[David Griffiths]  I think it’s all good and proper that academics at world class universities have our (and I speak now as a punter) best wishes at heart, and I am grateful to the BBC for bringing it it, once again, to everyone’s attention.  Taxes and licence fees well spent.  I only wish that the spin revolved around reality rather than headlines!   

Once again Ross Anderson has got the BBC all excited.  If there was real hole in Chip and PIN, the boffins at Cambridge would have spotted it, and the the BBC could then really get excited.  The reality is that Professor Ross Anderson has huge technical resources at hand, is surrounded by some very clever people, but they haven’t cracked the system – not even com close.  They have, as we were told, found some vulnerabilities, but they have not found any that the banks were not aware of.

In banking terms, card fraud is not huge.  It is growing generally as a result of card issuer sloppiness (I do love the card issuers, but they do have to accept their own responsibilities in this current fraudfest) and of course, developing criminal abilities – the crims are clever too.

▶ STATED GOAL 1:
Answer these questions from the Chip and PIN commentary:
(a) Who does the commentary say has once again got the BBC excited?
(b) What vulnerabilities does the commentary say were found, and were the banks aware of them?
(c) What two causes does the commentary give for the growth of card fraud?
▶ STATED GOAL 2: Pick up the Chip and PIN commentary after its last sentence and keep writing it in the same voice.
The data is separate material, unrelated to the Chip and PIN commentary.

▶ PROVIDED DATA:
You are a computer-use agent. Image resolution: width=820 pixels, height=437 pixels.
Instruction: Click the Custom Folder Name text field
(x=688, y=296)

▶ EXPECTED OUTPUT 1:
(a) Professor Ross Anderson.
(b) Some vulnerabilities were found, but none that the banks were not already aware of.
(c) Card issuer sloppiness and developing criminal abilities.

▶ EXPECTED OUTPUT 2:
As was pointed out in the Newsnight broadcast (though not very well) the use of the iCVV would have prevented all mag stripe cloning attempts originating from the chip, and we would not be seeing this reported on the BBC.  Dave Birch was right in his assesment of iCVV (if hazy on the mechanism and calculation), iCVV = no chip to Magstripe cloning = job done!  The iCVV option has been available as long as EMV, it isn’t new.  The issuers, however, chose not to implement and are now reaping what they previously sowed.  Eventually, the card schemes felt there was no option but to step inand mandate the use of iCVV.  They mandated the adoption of iCVV from 1st January 2008 – though they had given the issuers two years notice.

The DDA card (one of the the new technologies that was mentioned) has also been available from day one, but originally cost twice as much as the SDA alternative.  Considering that the crims would take a few years to catch up (which has been shown to a true assessment), decisions were made to issue SDA in the first instance and follow up with DDA on re-issue.  The banks’ mistake (which has resulted in growing overseas ATM fraud) was to wait too long to issue DDA cards (which are now much cheaper) because their security people and "bean counters" couldn’t justify spending the extra money on fraud that wasn’t yet evident.  It’s a bean counter thing!  They call it cost / benefit analysis, and it’s nothing to do with trying to make the cardholders carry the can!  That’s a seperate customer service issue.

The banking industry has "chosen" not to adopt all anti-fraud measures that are available to them, usually because the cost does not necessarily justify the benefits, or more usually because the "bean counters" can’t show a cost benefit if the fraud isn’t already happening!!!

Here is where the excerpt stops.